06 August, 2007

Apples And Oranges

It is sad when supporters of a presidential candidate have to stoop to this kind of misdirection. Italics original, bold mine.
America's political consensus is almost absurdly to the right. But because people still need to run to the left of each other, the rhetoric on offer frequently sounds like the rhetoric of the left, even as its actual prescriptions are decidedly within the mainstream of our fairly conservative consensus on economics. And vice versa in other countries, where rhetoric of the right can refer to almost comically leftist policies. where the center is much further left -- and in other countries, the precise opposite happens.

The French election was an excellent example. The rhetoric there was much the same as the rhetoric here, but it was actually referring to a consensus far to the left of ours, and so even the right wing radical Sarkozy was offering nothing but a couple market-friendly tweaks across the edges of France's expansive public sector. He's further to the Left than anyone running in America. Here, John Edwards is speaking boldly for the left, but doing little more than shoring up some holes of inefficiency and insecurity within our market-heavy approach. His support for the 40-hour, rather than 35-hour, workweek puts him considerably to Sarkozy's right.

Am I the only person here that finds these non sequitur and post hoc ergo propter hoc arguments exhaustingly foolish? It is a well-known fact that the American political center is more conservative than any other industrial nation. Yet here, with his gratuitous to-the-right-of-Sarkozy response, Ezra Klein falls into the exact same rhetorical trap as the Matt Miller article in the Financial Times that he responds to. Again, bolds mine.
Consider John Edwards, who the press and Republicans have cast as the heartthrob of the resurgent “left”. The centrepiece of Mr Edwards’ agenda is a call for universal health coverage. It sounds radical to American ears, perhaps. But Margaret Thatcher would have been chased from office in the UK if she had proposed a health plan as radically conservative as Mr Edwards’ – under which private doctors would supply the medicine, and years would still pass with millions of Americans uncovered.
Matt and Ezra approach the trap from different sides, of course: the former stating that "The Left isn't that far left now, is it?" and the latter responding that "The Left isn't far enough!"

Our histories are different. Our philosophies are different. Our attitudes are different. So why is it an instance of surprise that our politics are different as well? Why do we have this consistent need to compare political apples and rhetorical oranges? And who is more foolish in the above comparison? Is it the man that uses this device to supposedly discredit the "progressive" standing of a Democratic presidential candidate? Or the man that uses this device to make his candidate-of-choice look better to the poi holloi?

This isn't French politics. Nor is it British politics. Not Canadian politics or German politics or Turkish politics or Iranian politics or Armenian politics or New World Order politics or Bloomingdale's politics.

Can we please just leave aside the gratuitous references to how other countries' politicians do things, if only when discussing an American politician? For the only real point of comparison is that they are all politicians, just like apples and oranges are both fruit. For the rest of the particulars, there are not nearly enough points of commonality to bother. And in the end, it only makes you look like an idiot.

2 comments:

Andrew Oh-Willeke said...

# [Supplied material]

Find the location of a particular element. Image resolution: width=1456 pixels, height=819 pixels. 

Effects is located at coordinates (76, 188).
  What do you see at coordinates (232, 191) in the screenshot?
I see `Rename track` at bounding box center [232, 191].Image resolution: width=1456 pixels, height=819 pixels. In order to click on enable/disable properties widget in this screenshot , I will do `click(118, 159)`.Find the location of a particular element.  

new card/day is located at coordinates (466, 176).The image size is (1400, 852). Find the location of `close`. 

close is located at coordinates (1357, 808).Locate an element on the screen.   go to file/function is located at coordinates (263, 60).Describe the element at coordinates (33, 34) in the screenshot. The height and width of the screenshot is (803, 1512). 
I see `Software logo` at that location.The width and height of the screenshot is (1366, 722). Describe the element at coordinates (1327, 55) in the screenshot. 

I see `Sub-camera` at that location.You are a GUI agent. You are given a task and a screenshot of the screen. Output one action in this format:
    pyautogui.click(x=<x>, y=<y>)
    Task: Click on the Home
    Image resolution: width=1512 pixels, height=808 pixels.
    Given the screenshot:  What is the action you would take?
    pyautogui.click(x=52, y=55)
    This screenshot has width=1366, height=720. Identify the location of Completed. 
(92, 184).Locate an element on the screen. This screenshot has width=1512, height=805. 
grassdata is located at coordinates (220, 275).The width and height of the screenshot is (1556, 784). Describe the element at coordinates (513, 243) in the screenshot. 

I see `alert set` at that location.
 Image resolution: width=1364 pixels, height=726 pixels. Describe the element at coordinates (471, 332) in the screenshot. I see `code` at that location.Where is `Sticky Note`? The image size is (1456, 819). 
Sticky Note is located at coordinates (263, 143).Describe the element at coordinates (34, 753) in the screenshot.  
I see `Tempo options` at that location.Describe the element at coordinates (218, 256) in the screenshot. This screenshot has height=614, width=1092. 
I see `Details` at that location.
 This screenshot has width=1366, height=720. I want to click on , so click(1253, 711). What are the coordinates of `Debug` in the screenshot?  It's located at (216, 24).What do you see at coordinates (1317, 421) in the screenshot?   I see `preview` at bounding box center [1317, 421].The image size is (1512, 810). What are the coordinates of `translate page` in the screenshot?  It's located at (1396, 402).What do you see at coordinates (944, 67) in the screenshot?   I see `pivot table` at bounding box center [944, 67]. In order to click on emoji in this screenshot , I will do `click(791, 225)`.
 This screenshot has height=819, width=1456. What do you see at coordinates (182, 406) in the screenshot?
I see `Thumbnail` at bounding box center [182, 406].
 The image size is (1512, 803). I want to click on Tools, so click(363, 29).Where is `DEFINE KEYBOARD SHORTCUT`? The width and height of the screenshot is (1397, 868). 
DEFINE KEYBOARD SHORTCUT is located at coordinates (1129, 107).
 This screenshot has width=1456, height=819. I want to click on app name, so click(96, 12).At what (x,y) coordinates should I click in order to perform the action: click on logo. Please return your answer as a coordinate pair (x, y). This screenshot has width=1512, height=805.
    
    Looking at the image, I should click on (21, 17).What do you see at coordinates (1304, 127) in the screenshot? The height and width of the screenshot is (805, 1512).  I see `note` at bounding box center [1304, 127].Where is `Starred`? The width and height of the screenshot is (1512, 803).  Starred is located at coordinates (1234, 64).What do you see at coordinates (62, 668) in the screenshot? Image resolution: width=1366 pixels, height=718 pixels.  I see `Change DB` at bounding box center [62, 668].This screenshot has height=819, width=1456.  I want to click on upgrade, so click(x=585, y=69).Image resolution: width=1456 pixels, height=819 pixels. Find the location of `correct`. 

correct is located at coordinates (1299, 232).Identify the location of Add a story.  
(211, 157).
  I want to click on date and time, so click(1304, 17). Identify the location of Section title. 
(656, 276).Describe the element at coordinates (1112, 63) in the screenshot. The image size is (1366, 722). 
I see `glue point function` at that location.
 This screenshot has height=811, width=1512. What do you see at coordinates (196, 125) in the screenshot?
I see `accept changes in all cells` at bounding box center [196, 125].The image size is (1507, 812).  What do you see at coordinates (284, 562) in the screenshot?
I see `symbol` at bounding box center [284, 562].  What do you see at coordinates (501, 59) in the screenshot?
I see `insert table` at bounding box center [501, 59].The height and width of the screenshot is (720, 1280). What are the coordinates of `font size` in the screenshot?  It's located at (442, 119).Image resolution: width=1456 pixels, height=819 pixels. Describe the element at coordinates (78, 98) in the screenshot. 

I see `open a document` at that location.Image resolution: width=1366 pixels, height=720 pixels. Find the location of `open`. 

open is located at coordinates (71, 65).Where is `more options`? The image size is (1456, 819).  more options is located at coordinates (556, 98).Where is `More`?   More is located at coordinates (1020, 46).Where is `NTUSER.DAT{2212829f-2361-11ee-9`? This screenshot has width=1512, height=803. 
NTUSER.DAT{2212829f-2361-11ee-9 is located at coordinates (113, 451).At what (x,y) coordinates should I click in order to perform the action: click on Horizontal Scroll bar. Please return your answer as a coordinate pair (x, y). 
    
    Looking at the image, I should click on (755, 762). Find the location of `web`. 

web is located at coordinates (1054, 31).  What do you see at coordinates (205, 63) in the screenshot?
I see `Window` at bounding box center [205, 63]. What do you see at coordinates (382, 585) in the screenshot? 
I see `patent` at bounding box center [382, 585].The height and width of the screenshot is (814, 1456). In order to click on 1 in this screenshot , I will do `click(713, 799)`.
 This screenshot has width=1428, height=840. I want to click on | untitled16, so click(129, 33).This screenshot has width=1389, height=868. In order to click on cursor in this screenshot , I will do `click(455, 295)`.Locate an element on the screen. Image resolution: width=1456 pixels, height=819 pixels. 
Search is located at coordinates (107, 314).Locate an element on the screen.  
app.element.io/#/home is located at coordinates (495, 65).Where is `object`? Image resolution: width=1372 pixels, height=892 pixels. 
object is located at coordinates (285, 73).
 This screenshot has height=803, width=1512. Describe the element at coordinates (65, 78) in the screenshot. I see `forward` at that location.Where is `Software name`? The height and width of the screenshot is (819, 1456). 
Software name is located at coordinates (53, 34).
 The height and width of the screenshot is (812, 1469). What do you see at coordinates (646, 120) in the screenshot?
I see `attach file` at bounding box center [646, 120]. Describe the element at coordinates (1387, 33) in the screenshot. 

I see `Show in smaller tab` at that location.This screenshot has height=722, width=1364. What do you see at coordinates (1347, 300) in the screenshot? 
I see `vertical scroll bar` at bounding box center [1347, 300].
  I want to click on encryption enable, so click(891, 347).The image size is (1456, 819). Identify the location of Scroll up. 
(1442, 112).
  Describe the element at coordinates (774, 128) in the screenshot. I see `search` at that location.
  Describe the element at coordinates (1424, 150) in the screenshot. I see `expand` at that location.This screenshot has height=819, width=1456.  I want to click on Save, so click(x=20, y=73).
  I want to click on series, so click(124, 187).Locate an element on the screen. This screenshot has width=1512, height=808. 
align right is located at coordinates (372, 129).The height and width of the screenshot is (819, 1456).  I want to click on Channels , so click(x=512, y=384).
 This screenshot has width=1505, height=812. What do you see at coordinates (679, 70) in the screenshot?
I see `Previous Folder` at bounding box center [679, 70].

# [Task instructions]
[1] From the Apples And Oranges post, give again the stretch from "Am I the only" through "Again, bolds mine.".
[2] List every person named in the Apples And Oranges post, not counting the commenter after "2 comments:".

# [Answers by item number]
[1]
Am I the only person here that finds these non sequitur and post hoc ergo propter hoc arguments exhaustingly foolish? It is a well-known fact that the American political center is more conservative than any other industrial nation. Yet here, with his gratuitous to-the-right-of-Sarkozy response, Ezra Klein falls into the exact same rhetorical trap as the Matt Miller article in the Financial Times that he responds to. Again, bolds mine.

[2]
Sarkozy
John Edwards
Ezra Klein
Matt Miller
Margaret Thatcher